▶ **What is expected**:
Upon reaching the line that contains "Viewport: 586px width, 179px" in the records below, begin repeating every line exactly through the last one, skipping pictures.

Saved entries
BEGIN
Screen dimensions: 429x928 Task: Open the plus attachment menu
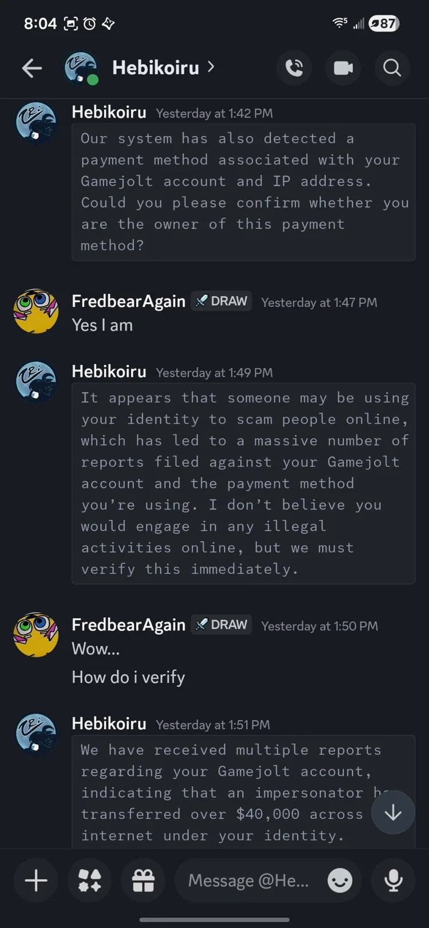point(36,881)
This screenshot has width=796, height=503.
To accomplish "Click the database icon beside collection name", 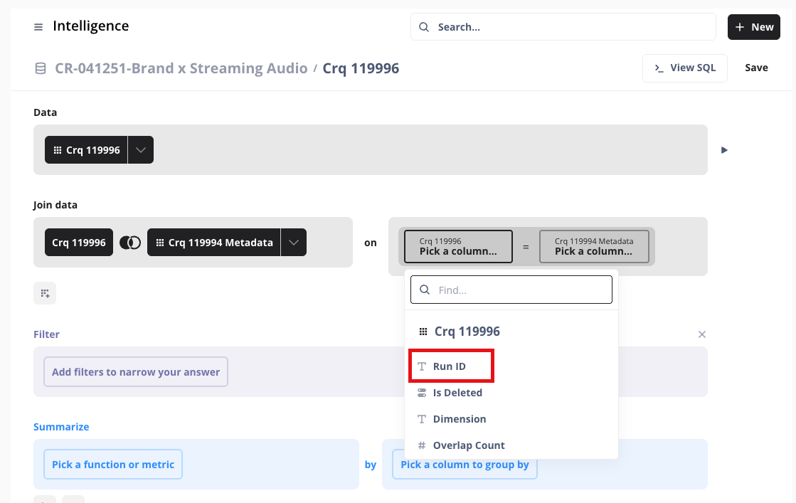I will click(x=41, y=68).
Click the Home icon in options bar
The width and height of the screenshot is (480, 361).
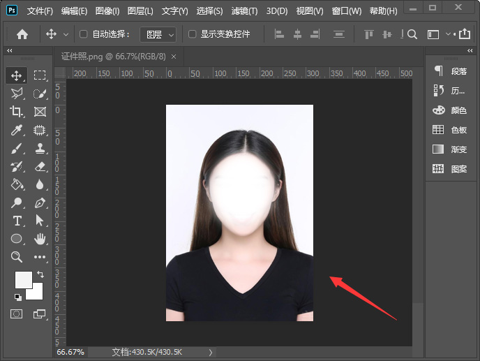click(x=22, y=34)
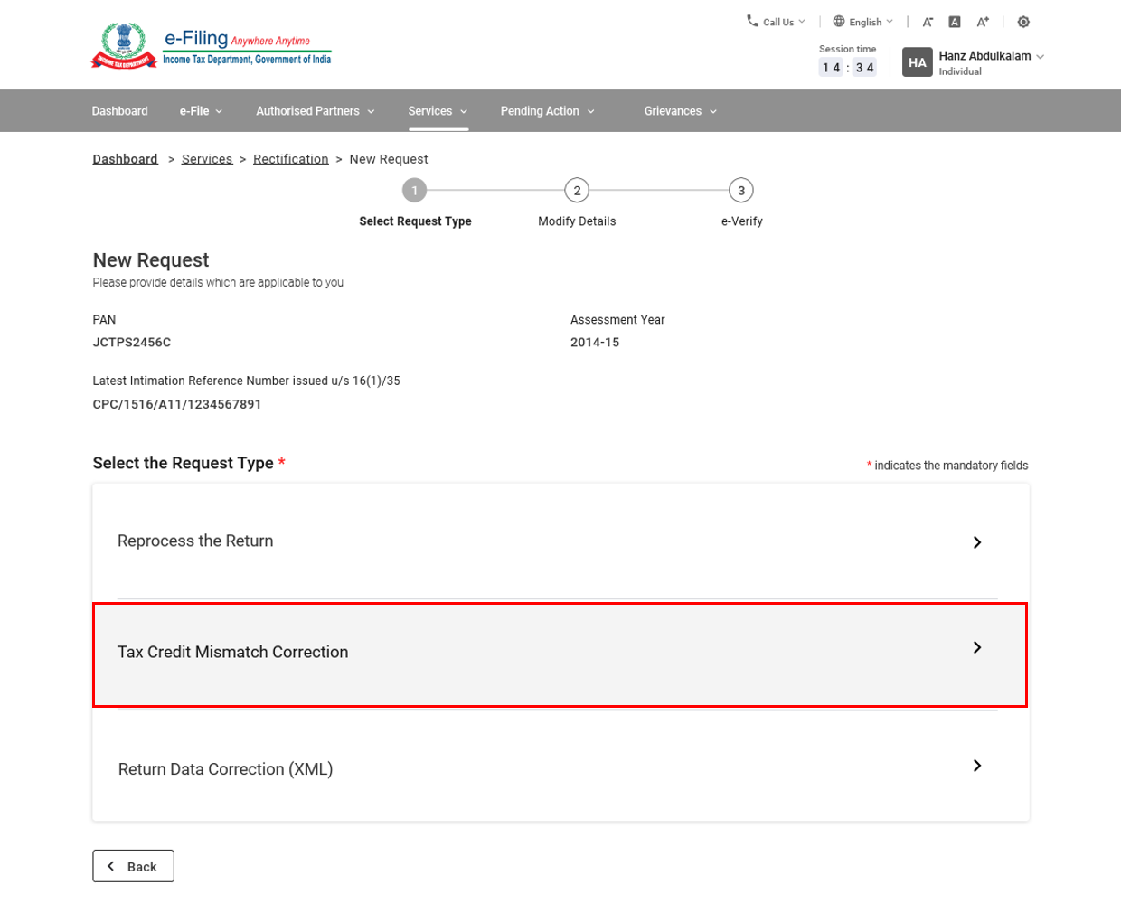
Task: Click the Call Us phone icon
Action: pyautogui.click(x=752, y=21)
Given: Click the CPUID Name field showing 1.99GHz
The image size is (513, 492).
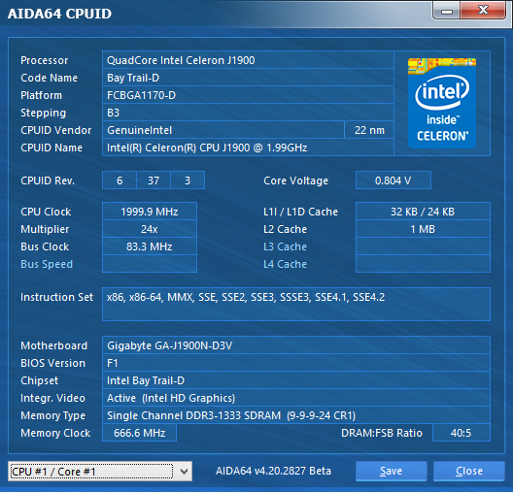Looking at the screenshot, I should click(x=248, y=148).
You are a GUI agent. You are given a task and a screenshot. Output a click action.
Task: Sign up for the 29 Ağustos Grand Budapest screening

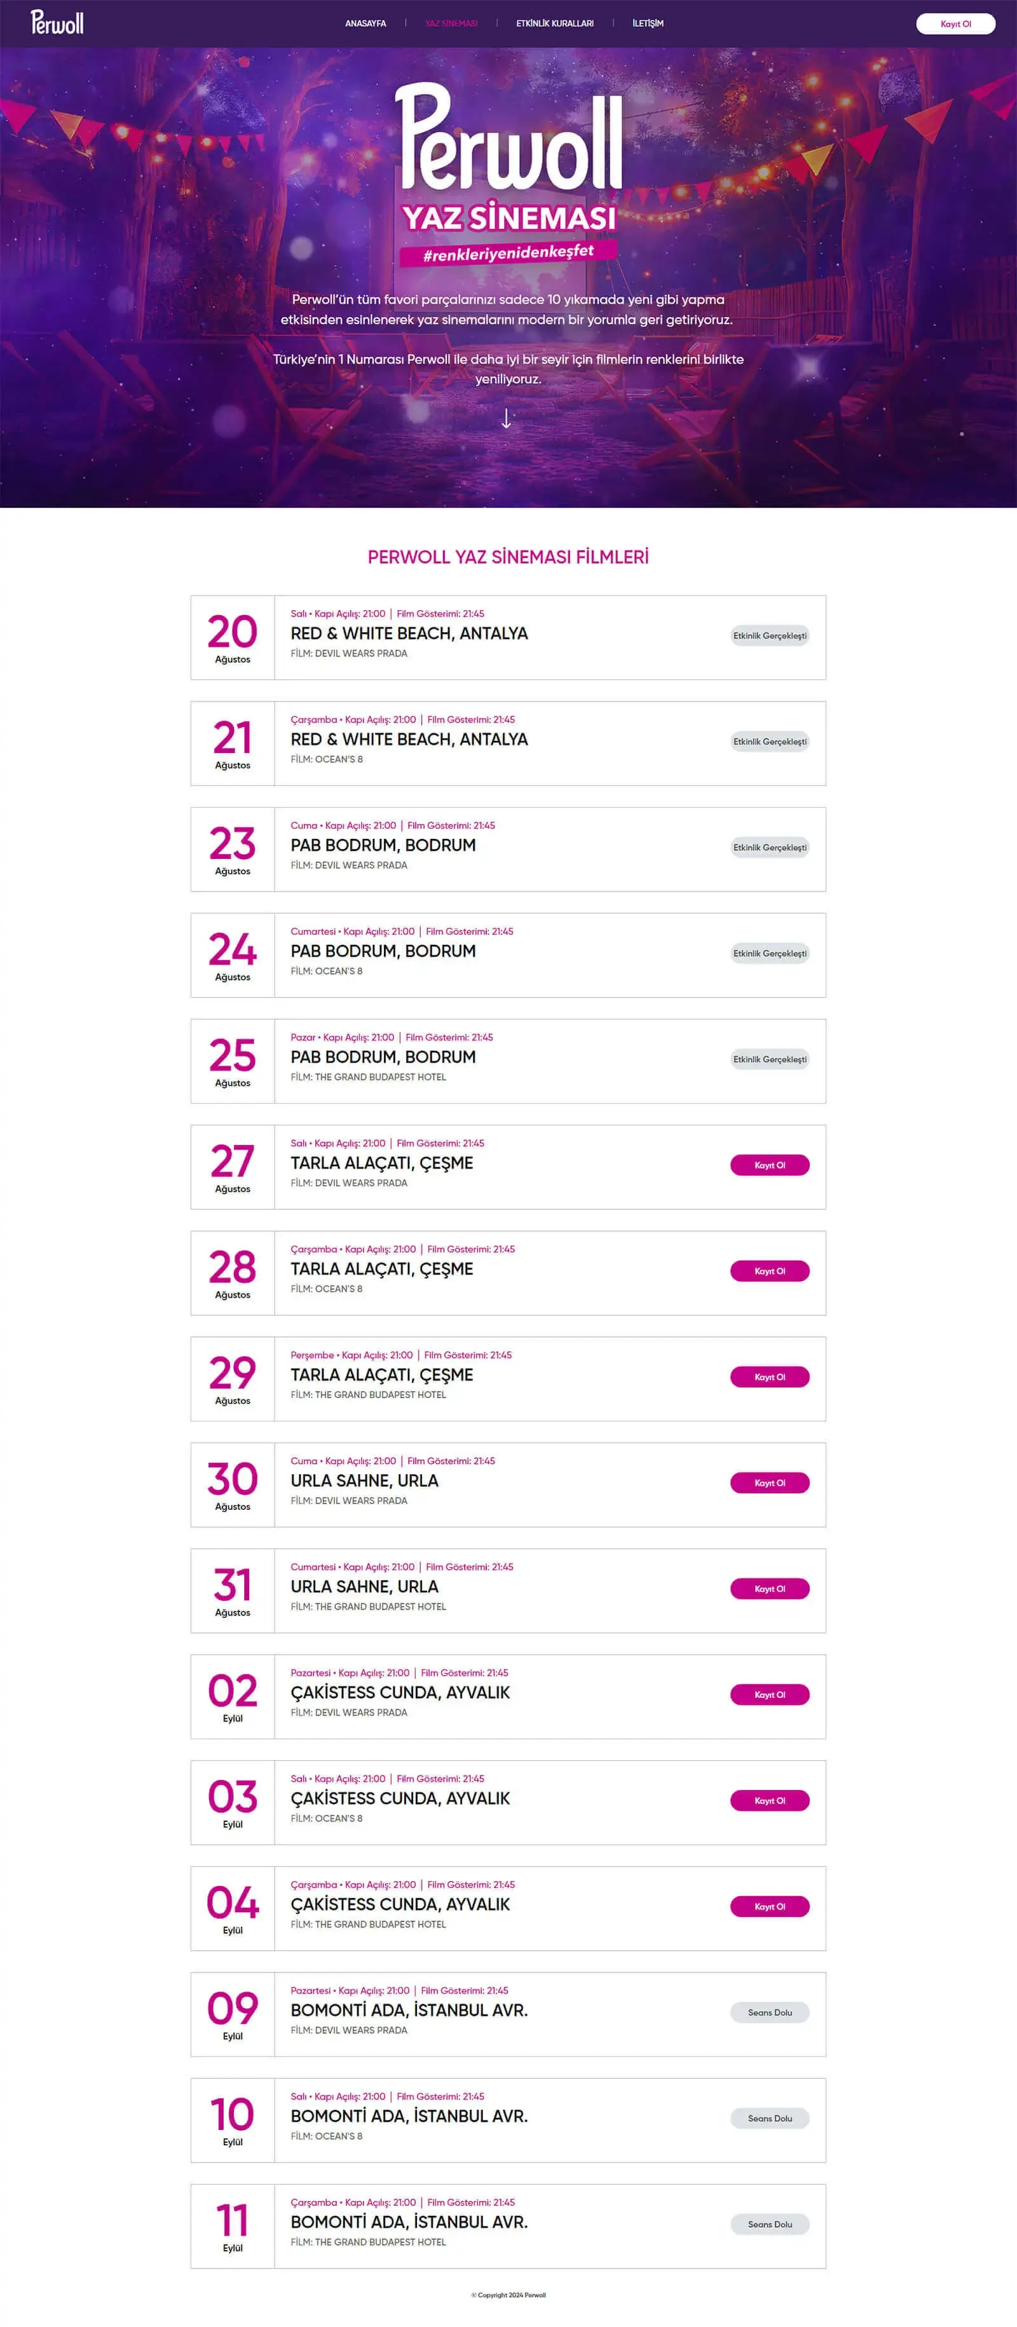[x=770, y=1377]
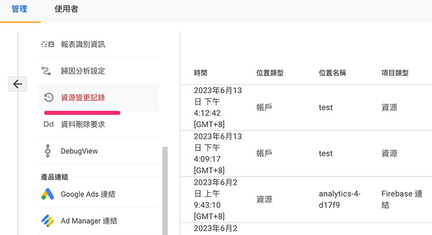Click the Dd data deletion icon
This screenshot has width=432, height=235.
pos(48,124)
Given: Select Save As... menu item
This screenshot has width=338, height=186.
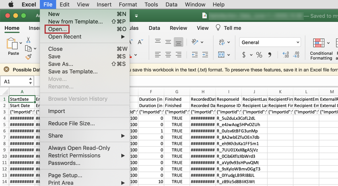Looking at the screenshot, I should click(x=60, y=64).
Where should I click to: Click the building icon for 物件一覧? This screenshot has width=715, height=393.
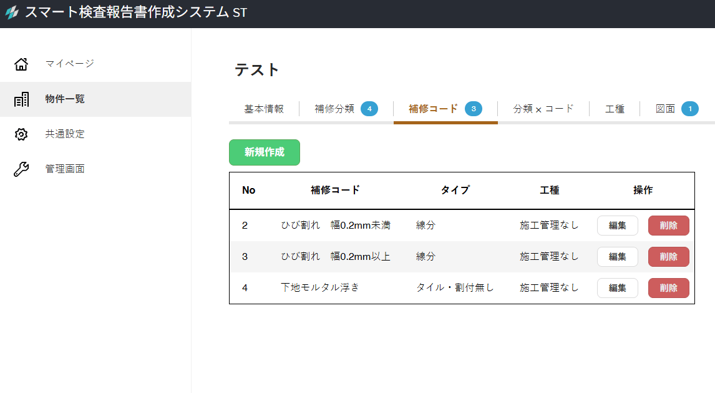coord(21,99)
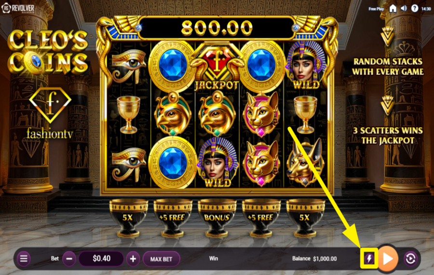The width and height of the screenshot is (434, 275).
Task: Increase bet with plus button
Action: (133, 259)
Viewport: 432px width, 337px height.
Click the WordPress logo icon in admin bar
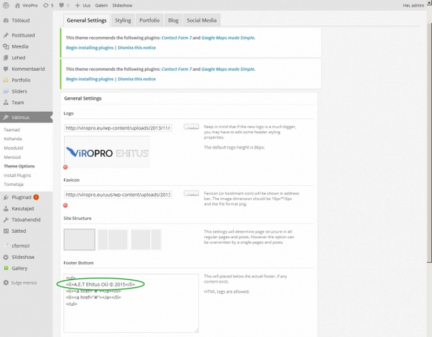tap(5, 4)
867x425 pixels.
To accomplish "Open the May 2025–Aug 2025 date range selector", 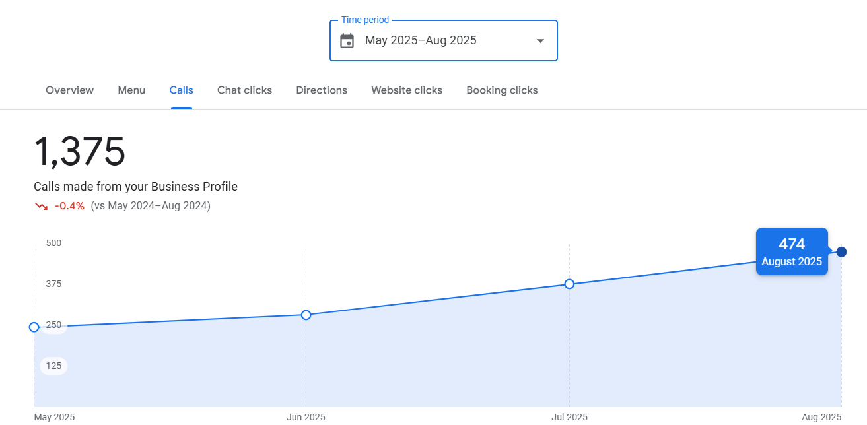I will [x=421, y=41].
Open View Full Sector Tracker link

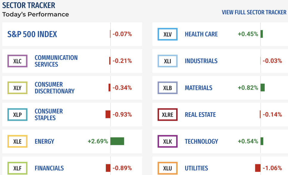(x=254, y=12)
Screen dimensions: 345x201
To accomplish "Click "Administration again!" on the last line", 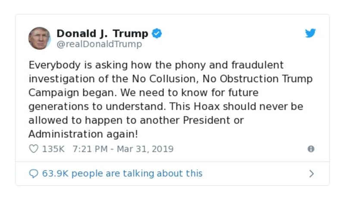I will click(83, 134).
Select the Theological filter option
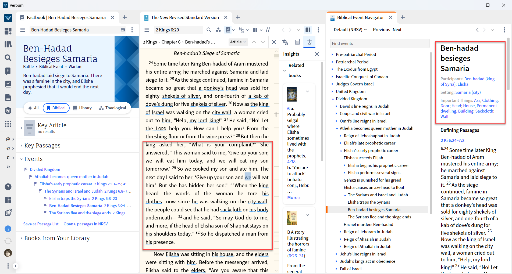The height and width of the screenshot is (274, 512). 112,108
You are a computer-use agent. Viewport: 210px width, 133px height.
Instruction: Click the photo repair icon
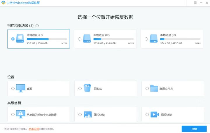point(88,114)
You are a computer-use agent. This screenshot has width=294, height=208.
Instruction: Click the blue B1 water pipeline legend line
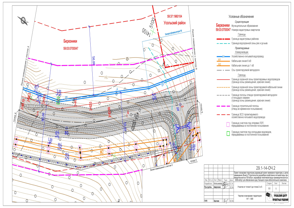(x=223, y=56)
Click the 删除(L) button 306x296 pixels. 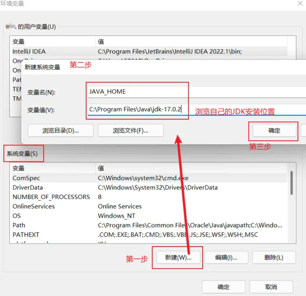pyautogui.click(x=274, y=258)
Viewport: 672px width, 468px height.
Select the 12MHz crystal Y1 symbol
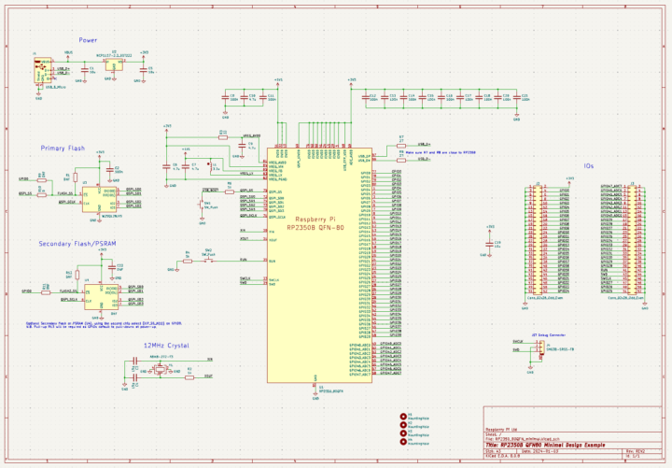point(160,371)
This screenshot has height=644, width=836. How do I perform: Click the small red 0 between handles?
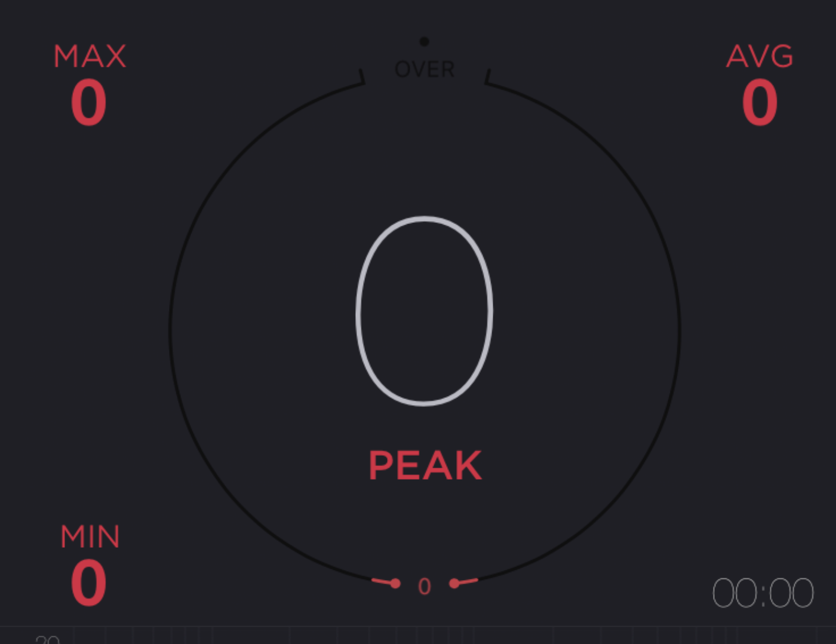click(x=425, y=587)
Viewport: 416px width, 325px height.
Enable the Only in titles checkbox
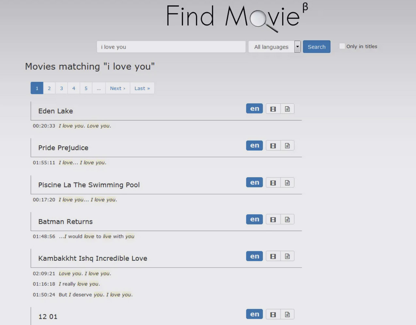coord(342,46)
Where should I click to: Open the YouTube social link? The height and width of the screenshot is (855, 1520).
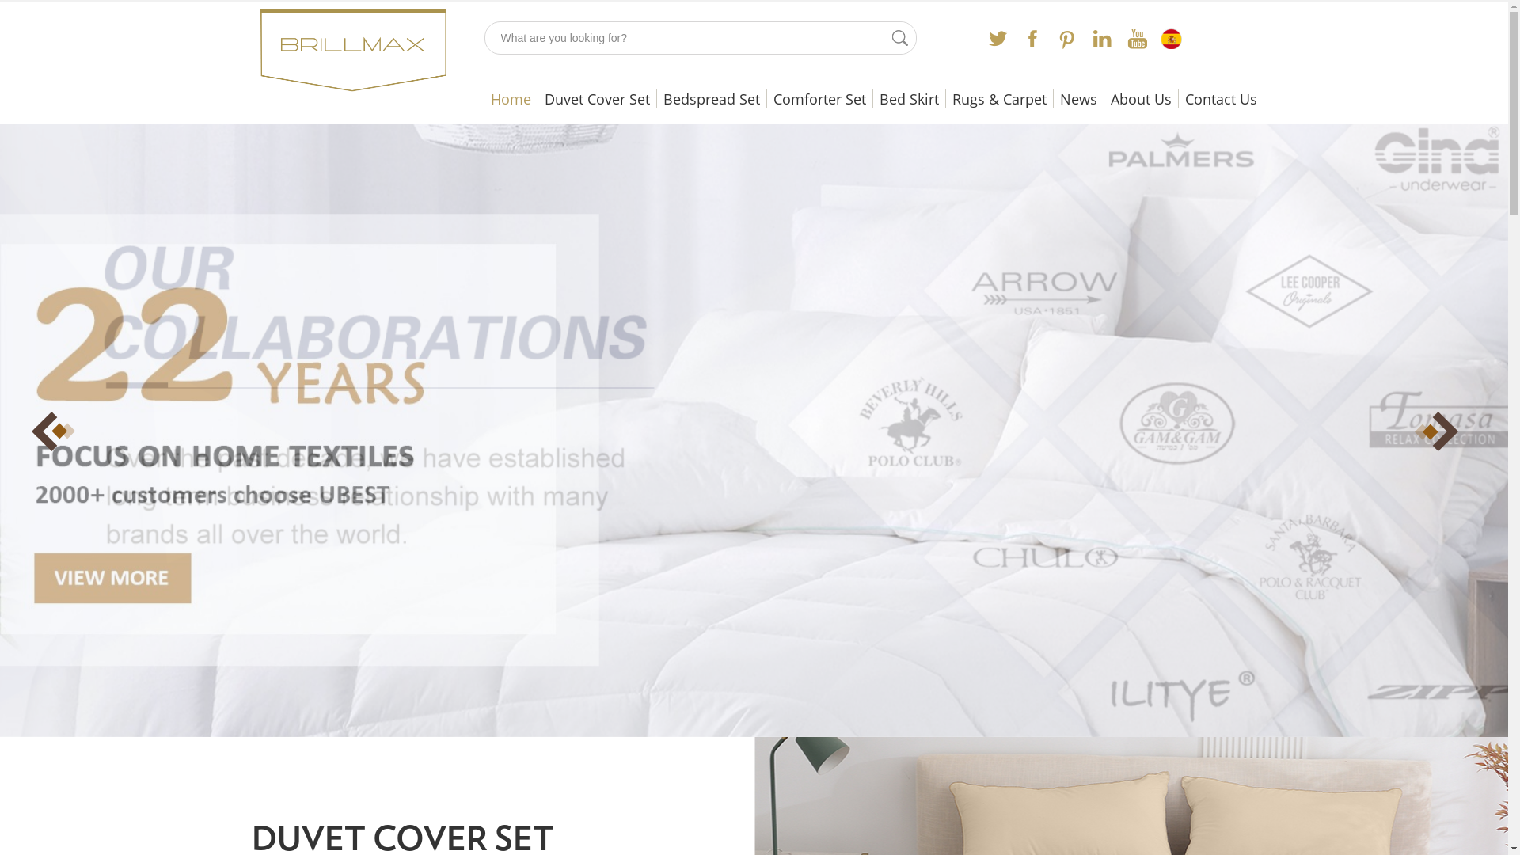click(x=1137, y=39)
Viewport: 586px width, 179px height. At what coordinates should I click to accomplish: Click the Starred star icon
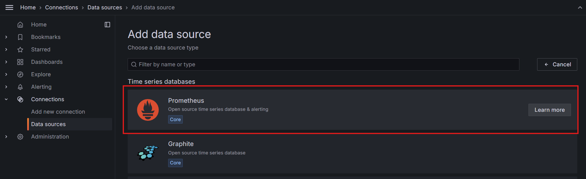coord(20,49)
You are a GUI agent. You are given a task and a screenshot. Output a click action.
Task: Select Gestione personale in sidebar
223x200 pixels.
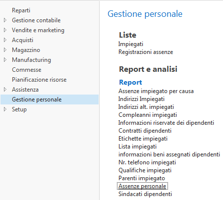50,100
END
▶ **Exercise result**:
Viewport: 586px width, 179px height. At what coordinates should I click to accomplish: Click the Starred star icon
coord(20,49)
You are a GUI agent. You are given a task and a screenshot. Output a click action.
Task: Select Gestione personale in sidebar
223x200 pixels.
50,100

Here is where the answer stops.